Once you realize there is another side, why fear it? We all know we are going to die, we just don’t know when. I don’t know about you, but my God is kind and merciful. Whether he is here with us here all the time, that I believe is still an open question for debate, I mean, as a species, we really aren’t all that exciting, are we? I’m betting there is something better on TV other than a reality TV show of mostly bloopers, right? I wonder how many channels they have in heaven, don’t you? Probably doesn’t matter. As we say, an infinite number of channels to choose from and nothing good is on.


The Dalai Lama once said his religion was easy to define. It was the practice of kindness. If I asked you to describe your religion, path, way, stairway to heaven, highway to hell, in one word what would it be? Now before you answer, consider it is highly likely your definition would change over time. Also, not everyone here is here for the same reasons. You have to admit, it is highly unlikely we are all here for exactly the same experience and reasons. We share much, but not everything.


And, did you already forget? There are no “right” answers, only evaluations of, given the set of circumstances (fate?), and my inherent lack of full knowledge (free will?), and perhaps a little application of faith (belief), sometimes even against all rational belief (it happens) did I at that time, the time to decide, make the best decision available?


Followed by an evaluation of the trial and error paradigm we live in. In other words, did I live to try again? If not, press one for you’re dead (so don’t worry). For all other options, press two. If all lines are busy, leave a message and someone will get back to you. Dig?


Oh, and for me, my religion in one word? Acceptance. Acceptance, without illusion, supposition, judgment, correction, rejection, or redirection. Acknowledging, respecting and celebrating everyone and everything for what they are and not for what I think they should be.


In this day and age of alternate facts, it is easy to think about reality as a multiple- choice question, but in reality, it is not. There is only what is, and what we misperceive the 10,000 things to be when in fact, they are not. That, is on us. How do I know this? How do we learn not to touch a hot oven? We touch it. Don’t lie, you know you did no matter what anyone told you to the contrary. I’m talking in the allegorical sense here.


But that is not really the important question. The real question is, did you accept the inescapable conclusion that it is what it is? Or did you, like a stubborn child touch it again expecting a different outcome? Your mistakes are your best friends, but only if you learn from them.


And so, this holiday season, can we all agree to be good to ourselves? Give yourself a break? Maybe a pat on the back?
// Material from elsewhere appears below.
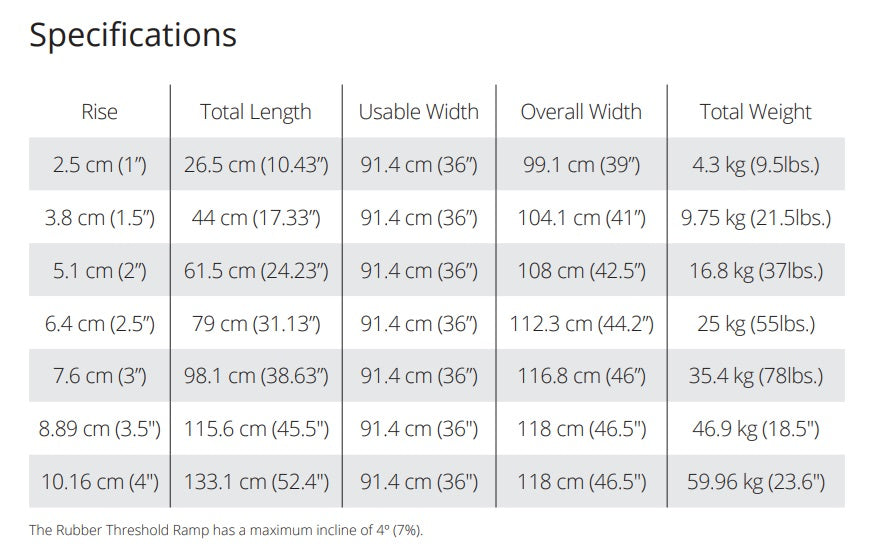Click the Total Length column header
Screen dimensions: 885x553
(256, 112)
Take some time out to play with the toys we already have and not worry about buying the next version of the latest thingamabob in an effort to convince ourselves that as long as we in America can still buy stuff everything is going to be OK.


The lesson for today (and every day hereafter) is be good to yourself, every now and then give yourself a break, and then be aware and compassionate enough to pass the experience on to those who may be at a different stage of their journey or perhaps on a completely different path altogether.


If you can do that, you might find that throughout your life you have been making more rational and reasonable choices for yourself than you may have previously given yourself credit for. I can accept that. You?